Aim of the exercise:
Repeat the entries exactly as they appear.

---- Material for this exercise

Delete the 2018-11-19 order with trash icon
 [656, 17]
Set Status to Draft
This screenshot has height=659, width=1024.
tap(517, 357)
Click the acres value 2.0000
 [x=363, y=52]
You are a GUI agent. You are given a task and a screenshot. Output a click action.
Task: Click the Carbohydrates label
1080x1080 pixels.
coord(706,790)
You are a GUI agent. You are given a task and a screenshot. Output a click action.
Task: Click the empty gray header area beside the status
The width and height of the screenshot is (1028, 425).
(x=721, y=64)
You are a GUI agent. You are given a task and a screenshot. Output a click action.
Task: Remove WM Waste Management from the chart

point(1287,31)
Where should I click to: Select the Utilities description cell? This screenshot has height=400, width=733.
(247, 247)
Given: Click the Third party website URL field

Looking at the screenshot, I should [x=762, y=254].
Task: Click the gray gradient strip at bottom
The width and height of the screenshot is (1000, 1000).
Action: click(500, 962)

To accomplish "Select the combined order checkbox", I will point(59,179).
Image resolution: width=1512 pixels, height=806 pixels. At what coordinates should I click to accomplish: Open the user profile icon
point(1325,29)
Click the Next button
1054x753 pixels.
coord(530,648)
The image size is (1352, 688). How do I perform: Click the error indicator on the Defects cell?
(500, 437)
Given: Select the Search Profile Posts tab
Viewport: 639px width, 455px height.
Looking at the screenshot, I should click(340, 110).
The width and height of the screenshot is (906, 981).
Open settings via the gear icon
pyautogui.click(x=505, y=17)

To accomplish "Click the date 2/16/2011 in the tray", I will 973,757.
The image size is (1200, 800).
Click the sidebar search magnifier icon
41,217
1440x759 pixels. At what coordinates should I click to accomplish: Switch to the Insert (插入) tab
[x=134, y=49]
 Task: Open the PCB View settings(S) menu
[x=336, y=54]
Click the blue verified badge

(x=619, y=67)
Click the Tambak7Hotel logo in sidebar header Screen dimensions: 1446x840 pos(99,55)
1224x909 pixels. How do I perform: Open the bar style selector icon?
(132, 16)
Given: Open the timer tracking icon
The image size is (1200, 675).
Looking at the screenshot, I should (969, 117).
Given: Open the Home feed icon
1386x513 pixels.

--------

Finished exercise:
Delete the 2018-11-19 order with trash icon
 [656, 17]
Set Status to Draft
This screenshot has height=659, width=1024.
tap(517, 357)
Click the acres value 2.0000
 [x=363, y=52]
You are a GUI agent. You are given a task and a screenshot. Output a click action.
Task: Click the Carbohydrates label
1080x1080 pixels.
coord(706,790)
You are a GUI agent. You are given a task and a screenshot. Output a click action.
Task: Click the empty gray header area beside the status
The width and height of the screenshot is (1028, 425).
(x=721, y=64)
You are a GUI agent. You are given a task and a screenshot. Output a click action.
Task: Remove WM Waste Management from the chart

point(1287,31)
Where should I click to: Select the Utilities description cell? This screenshot has height=400, width=733.
(247, 247)
Given: Click the Third party website URL field

Looking at the screenshot, I should [x=762, y=254].
Task: Click the gray gradient strip at bottom
The width and height of the screenshot is (1000, 1000).
Action: click(500, 962)

To accomplish "Select the combined order checkbox", I will point(59,179).
Image resolution: width=1512 pixels, height=806 pixels. At what coordinates should I click to accomplish: Open the user profile icon
point(1325,29)
Click the Next button
1054x753 pixels.
coord(530,648)
The image size is (1352, 688). How do I perform: Click the error indicator on the Defects cell?
(500, 437)
Given: Select the Search Profile Posts tab
Viewport: 639px width, 455px height.
Looking at the screenshot, I should click(340, 110).
The width and height of the screenshot is (906, 981).
Open settings via the gear icon
pyautogui.click(x=505, y=17)

To accomplish "Click the date 2/16/2011 in the tray", I will 973,757.
The image size is (1200, 800).
Click the sidebar search magnifier icon
41,217
1440x759 pixels. At what coordinates should I click to accomplish: Switch to the Insert (插入) tab
[x=134, y=49]
 Task: Open the PCB View settings(S) menu
[x=336, y=54]
Click the blue verified badge

(x=619, y=67)
Click the Tambak7Hotel logo in sidebar header Screen dimensions: 1446x840 pos(99,55)
1224x909 pixels. How do I perform: Open the bar style selector icon?
(132, 16)
Given: Open the timer tracking icon
The image size is (1200, 675).
Looking at the screenshot, I should (969, 117).
Given: Open the Home feed icon
1386x513 pixels.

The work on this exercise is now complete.